- _DEINE AUFGABEN_
**1)** Schreib aus dem Urteil zur Streupflicht den Abschnitt von „In dem Rechtsstreitverfahren“ bis einschließlich „die Klage abgewiesen.“ Wort für Wort ab.
**2)** Fass das Urteil zur Streupflicht in zwei Sätzen zusammen.
**3)** Schreib das Urteil zur Streupflicht ab der Stelle weiter, an der es aufhört.

- _VORGEGEBENER TEXT_
Oberlandesgericht Celle
Urt. v. 21.12.1988, Az.: 9 U 270/87
Verletzung der Verkehrssicherungspflicht durch Nichtbeachtung der Streupflicht
Bibliographie
- Gericht
- OLG Celle
- Datum
- 21.12.1988
- Aktenzeichen
- 9 U 270/87
- Entscheidungsform
- Urteil
- Referenz
- WKRS 1988, 19766
- Entscheidungsname
- [keine Angabe]
- ECLI
- ECLI:DE:OLGCE:1988:1221.9U270.87.0A
Verfahrensgang
- vorgehend
- LG Göttingen - 28.10.1987 - AZ: 4 O 185/87
Rechtsgrundlage
Fundstelle
- NJW-RR 1989, 984-985 (Volltext mit amtl. LS)
In dem Rechtsstreitverfahren
hat der 9. Zivilsenat des Oberlandesgerichts Celle
auf die mündliche Verhandlung vom 7. Dezember 1988
für Recht erkannt:
Tenor:
Auf die Berufung der Beklagten wird das Urteil der 4. Zivilkammer des Landgerichts Göttingen vom 28. Oktober 1987 geändert und die Klage abgewiesen.

- _DATENZEILEN_
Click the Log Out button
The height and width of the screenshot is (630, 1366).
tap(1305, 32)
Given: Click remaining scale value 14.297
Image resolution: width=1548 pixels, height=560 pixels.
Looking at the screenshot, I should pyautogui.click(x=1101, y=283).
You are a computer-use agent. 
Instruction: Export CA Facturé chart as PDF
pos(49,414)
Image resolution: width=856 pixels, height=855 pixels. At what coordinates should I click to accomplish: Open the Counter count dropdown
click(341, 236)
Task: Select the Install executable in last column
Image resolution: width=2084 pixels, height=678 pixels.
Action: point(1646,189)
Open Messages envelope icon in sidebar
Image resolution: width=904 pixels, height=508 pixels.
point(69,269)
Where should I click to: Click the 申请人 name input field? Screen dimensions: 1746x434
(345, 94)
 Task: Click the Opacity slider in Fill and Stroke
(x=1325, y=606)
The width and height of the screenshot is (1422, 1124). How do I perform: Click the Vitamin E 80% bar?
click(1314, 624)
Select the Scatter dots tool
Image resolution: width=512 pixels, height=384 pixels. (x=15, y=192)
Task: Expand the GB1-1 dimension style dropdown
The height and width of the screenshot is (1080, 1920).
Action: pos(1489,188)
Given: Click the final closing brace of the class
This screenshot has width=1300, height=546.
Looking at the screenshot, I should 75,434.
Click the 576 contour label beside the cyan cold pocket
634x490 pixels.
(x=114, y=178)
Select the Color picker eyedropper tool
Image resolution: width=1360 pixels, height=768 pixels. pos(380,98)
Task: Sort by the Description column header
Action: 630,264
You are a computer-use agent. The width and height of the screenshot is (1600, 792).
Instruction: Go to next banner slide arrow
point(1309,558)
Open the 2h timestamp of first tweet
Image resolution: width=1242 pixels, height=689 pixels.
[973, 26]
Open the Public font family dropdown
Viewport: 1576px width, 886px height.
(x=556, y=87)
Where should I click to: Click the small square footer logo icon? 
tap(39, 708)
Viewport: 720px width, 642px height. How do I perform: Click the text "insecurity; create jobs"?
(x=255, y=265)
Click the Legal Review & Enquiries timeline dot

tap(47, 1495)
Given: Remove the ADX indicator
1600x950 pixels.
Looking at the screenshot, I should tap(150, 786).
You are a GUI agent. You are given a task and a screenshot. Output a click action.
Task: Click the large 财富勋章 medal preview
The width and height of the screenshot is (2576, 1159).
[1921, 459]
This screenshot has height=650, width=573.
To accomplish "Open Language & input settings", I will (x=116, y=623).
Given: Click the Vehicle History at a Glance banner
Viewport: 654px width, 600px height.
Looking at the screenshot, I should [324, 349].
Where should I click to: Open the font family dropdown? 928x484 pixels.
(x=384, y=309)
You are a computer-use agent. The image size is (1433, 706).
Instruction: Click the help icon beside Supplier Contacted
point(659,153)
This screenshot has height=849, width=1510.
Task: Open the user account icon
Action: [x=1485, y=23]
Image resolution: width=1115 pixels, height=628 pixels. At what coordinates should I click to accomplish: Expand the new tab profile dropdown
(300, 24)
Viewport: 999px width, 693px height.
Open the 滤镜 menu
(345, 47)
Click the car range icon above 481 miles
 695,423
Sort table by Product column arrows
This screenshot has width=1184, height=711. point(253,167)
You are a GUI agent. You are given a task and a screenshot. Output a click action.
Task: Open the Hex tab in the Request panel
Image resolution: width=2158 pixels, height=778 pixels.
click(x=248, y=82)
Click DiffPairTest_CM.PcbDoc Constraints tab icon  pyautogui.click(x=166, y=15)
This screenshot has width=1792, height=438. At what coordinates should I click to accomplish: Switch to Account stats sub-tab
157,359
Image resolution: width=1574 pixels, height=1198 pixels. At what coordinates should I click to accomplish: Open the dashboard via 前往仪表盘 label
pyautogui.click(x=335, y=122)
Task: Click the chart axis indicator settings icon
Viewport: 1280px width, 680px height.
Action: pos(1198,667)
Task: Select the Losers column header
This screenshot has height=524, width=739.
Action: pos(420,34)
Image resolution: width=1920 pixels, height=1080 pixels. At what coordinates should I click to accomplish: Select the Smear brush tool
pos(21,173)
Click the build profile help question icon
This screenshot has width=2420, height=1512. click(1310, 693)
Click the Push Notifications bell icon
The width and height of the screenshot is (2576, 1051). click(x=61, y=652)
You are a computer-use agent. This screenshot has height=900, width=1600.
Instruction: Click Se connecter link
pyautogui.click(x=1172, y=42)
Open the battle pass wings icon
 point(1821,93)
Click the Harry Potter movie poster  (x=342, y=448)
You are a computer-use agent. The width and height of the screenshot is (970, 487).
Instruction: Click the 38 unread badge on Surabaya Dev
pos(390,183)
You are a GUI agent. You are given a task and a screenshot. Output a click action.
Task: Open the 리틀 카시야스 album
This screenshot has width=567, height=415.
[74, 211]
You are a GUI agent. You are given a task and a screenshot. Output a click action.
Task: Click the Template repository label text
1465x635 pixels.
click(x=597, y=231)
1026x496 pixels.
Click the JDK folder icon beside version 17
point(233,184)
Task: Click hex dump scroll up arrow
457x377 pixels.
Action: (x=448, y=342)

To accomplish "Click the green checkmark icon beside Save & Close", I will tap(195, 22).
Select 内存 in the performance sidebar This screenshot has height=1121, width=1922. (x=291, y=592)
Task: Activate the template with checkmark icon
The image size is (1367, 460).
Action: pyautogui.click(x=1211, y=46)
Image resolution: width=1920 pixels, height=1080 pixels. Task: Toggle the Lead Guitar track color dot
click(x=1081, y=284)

- _LÖSUNGEN_
**1)**
In dem Rechtsstreitverfahren
hat der 9. Zivilsenat des Oberlandesgerichts Celle
auf die mündliche Verhandlung vom 7. Dezember 1988
für Recht erkannt:
Tenor:
Auf die Berufung der Beklagten wird das Urteil der 4. Zivilkammer des Landgerichts Göttingen vom 28. Oktober 1987 geändert und die Klage abgewiesen.

**2)** Das Oberlandesgericht Celle hat am 21.12.1988 unter dem Aktenzeichen 9 U 270/87 ein Urteil zur Verletzung der Verkehrssicherungspflicht durch Nichtbeachtung der Streupflicht gesprochen. Auf die Berufung der Beklagten hin hat der 9. Zivilsenat das Urteil des Landgerichts Göttingen vom 28. Oktober 1987 geändert und die Klage abgewiesen.

**3)**
Der Kläger hat die Kosten des Verfahrens aus beiden Instanzen zu tragen.
Das Urteil ist vorläufig vollstreckbar.
Beschwer für den Kläger: 3.069,73 DM.
Entscheidungsgründe
Die zulässige Berufung der Beklagten hat Erfolg.
Entgegen der Auffassung des Landgerichts bestand im vorliegenden Fall keine Verpflichtung der Gemeinde, den Kreuzungsbereich der Straßen "..."/"..."/"..." in dem Ortsteil ..., wo der Kläger am 7. Januar 1986 gegen 16.10 Uhr mit seinem Fahrzeug auf glatter, ungestreuter Straße ins Rutschen kam und gegen ein Haus prallte, von Schnee und Eis zu räumen oder mit abstumpfenden Mitteln zu streuen.
I.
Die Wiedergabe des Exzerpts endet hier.